Written task:
Render every line of the items below as a JSON list of strings, one string per line, and leave out blank lines.

Extracted records:

··········

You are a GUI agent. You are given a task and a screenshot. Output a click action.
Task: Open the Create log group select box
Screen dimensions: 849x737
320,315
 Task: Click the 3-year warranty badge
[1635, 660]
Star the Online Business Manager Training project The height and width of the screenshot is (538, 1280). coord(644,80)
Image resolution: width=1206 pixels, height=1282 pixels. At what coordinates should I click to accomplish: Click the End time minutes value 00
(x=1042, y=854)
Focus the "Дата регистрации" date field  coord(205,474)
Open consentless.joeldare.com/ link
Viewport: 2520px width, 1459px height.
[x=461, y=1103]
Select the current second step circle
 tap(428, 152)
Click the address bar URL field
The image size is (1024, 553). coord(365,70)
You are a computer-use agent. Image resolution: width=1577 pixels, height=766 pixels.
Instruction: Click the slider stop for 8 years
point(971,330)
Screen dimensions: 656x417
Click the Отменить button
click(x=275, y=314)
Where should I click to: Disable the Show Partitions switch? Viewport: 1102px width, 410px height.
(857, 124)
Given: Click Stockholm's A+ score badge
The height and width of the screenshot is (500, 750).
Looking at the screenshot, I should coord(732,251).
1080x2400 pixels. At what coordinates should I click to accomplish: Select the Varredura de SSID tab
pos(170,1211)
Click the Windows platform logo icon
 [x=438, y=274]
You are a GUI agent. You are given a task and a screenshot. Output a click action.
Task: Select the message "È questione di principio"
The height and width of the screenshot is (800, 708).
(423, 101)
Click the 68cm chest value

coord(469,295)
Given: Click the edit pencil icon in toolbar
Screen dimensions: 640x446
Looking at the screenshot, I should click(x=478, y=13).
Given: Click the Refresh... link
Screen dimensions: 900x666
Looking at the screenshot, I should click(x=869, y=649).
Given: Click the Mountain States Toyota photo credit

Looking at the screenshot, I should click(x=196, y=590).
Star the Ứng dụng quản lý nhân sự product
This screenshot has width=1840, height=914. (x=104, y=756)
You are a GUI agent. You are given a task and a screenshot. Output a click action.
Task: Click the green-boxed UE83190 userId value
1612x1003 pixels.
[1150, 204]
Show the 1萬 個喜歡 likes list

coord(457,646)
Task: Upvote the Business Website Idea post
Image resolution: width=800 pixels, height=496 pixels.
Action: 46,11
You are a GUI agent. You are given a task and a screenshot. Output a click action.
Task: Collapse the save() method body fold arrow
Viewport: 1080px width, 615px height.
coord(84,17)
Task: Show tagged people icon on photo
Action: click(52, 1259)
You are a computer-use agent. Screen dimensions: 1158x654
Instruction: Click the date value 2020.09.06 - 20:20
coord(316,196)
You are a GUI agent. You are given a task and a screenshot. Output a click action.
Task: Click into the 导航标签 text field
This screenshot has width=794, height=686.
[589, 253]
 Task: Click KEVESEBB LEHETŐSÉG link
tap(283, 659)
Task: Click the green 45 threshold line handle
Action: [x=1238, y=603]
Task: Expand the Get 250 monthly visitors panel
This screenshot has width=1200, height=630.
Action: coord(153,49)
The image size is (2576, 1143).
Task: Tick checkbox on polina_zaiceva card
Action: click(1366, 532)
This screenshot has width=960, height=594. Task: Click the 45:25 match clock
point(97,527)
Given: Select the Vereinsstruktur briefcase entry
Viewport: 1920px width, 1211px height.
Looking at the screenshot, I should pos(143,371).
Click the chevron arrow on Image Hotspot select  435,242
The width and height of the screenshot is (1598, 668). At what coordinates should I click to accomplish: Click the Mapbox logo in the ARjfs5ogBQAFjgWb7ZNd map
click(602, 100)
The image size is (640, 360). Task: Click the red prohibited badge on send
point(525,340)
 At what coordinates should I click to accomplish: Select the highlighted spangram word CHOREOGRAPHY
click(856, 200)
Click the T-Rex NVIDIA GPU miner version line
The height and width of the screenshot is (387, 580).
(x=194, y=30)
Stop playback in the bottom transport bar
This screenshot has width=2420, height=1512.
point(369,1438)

··········

Result of the exercise:
[
  "You are a GUI agent. You are given a task and a screenshot. Output a click action.",
  "Task: Open the Create log group select box",
  "Screen dimensions: 849x737",
  "320,315",
  " Task: Click the 3-year warranty badge",
  "[1635, 660]",
  "Star the Online Business Manager Training project The height and width of the screenshot is (538, 1280). coord(644,80)",
  "Image resolution: width=1206 pixels, height=1282 pixels. At what coordinates should I click to accomplish: Click the End time minutes value 00",
  "(x=1042, y=854)",
  "Focus the \"Дата регистрации\" date field  coord(205,474)",
  "Open consentless.joeldare.com/ link",
  "Viewport: 2520px width, 1459px height.",
  "[x=461, y=1103]",
  "Select the current second step circle",
  " tap(428, 152)",
  "Click the address bar URL field",
  "The image size is (1024, 553). coord(365,70)",
  "You are a computer-use agent. Image resolution: width=1577 pixels, height=766 pixels.",
  "Instruction: Click the slider stop for 8 years",
  "point(971,330)",
  "Screen dimensions: 656x417",
  "Click the Отменить button",
  "click(x=275, y=314)",
  "Where should I click to: Disable the Show Partitions switch? Viewport: 1102px width, 410px height.",
  "(857, 124)",
  "Given: Click Stockholm's A+ score badge",
  "The height and width of the screenshot is (500, 750).",
  "Looking at the screenshot, I should coord(732,251).",
  "1080x2400 pixels. At what coordinates should I click to accomplish: Select the Varredura de SSID tab",
  "pos(170,1211)",
  "Click the Windows platform logo icon",
  " [x=438, y=274]",
  "You are a GUI agent. You are given a task and a screenshot. Output a click action.",
  "Task: Select the message \"È questione di principio\"",
  "The height and width of the screenshot is (800, 708).",
  "(423, 101)",
  "Click the 68cm chest value",
  "coord(469,295)",
  "Given: Click the edit pencil icon in toolbar",
  "Screen dimensions: 640x446",
  "Looking at the screenshot, I should click(x=478, y=13).",
  "Given: Click the Refresh... link",
  "Screen dimensions: 900x666",
  "Looking at the screenshot, I should click(x=869, y=649).",
  "Given: Click the Mountain States Toyota photo credit",
  "Looking at the screenshot, I should click(x=196, y=590).",
  "Star the Ứng dụng quản lý nhân sự product",
  "This screenshot has width=1840, height=914. (x=104, y=756)",
  "You are a GUI agent. You are given a task and a screenshot. Output a click action.",
  "Task: Click the green-boxed UE83190 userId value",
  "1612x1003 pixels.",
  "[1150, 204]",
  "Show the 1萬 個喜歡 likes list",
  "coord(457,646)",
  "Task: Upvote the Business Website Idea post",
  "Image resolution: width=800 pixels, height=496 pixels.",
  "Action: 46,11",
  "You are a GUI agent. You are given a task and a screenshot. Output a click action.",
  "Task: Collapse the save() method body fold arrow",
  "Viewport: 1080px width, 615px height.",
  "coord(84,17)",
  "Task: Show tagged people icon on photo",
  "Action: click(52, 1259)",
  "You are a computer-use agent. Screen dimensions: 1158x654",
  "Instruction: Click the date value 2020.09.06 - 20:20",
  "coord(316,196)",
  "You are a GUI agent. You are given a task and a screenshot. Output a click action.",
  "Task: Click into the 导航标签 text field",
  "This screenshot has width=794, height=686.",
  "[589, 253]",
  " Task: Click KEVESEBB LEHETŐSÉG link",
  "tap(283, 659)",
  "Task: Click the green 45 threshold line handle",
  "Action: [x=1238, y=603]",
  "Task: Expand the Get 250 monthly visitors panel",
  "This screenshot has width=1200, height=630.",
  "Action: coord(153,49)",
  "The image size is (2576, 1143).",
  "Task: Tick checkbox on polina_zaiceva card",
  "Action: click(1366, 532)",
  "This screenshot has width=960, height=594. Task: Click the 45:25 match clock",
  "point(97,527)",
  "Given: Select the Vereinsstruktur briefcase entry",
  "Viewport: 1920px width, 1211px height.",
  "Looking at the screenshot, I should pos(143,371).",
  "Click the chevron arrow on Image Hotspot select  435,242",
  "The width and height of the screenshot is (1598, 668). At what coordinates should I click to accomplish: Click the Mapbox logo in the ARjfs5ogBQAFjgWb7ZNd map",
  "click(602, 100)",
  "The image size is (640, 360). Task: Click the red prohibited badge on send",
  "point(525,340)",
  " At what coordinates should I click to accomplish: Select the highlighted spangram word CHOREOGRAPHY",
  "click(856, 200)",
  "Click the T-Rex NVIDIA GPU miner version line",
  "The height and width of the screenshot is (387, 580).",
  "(x=194, y=30)",
  "Stop playback in the bottom transport bar",
  "This screenshot has width=2420, height=1512.",
  "point(369,1438)"
]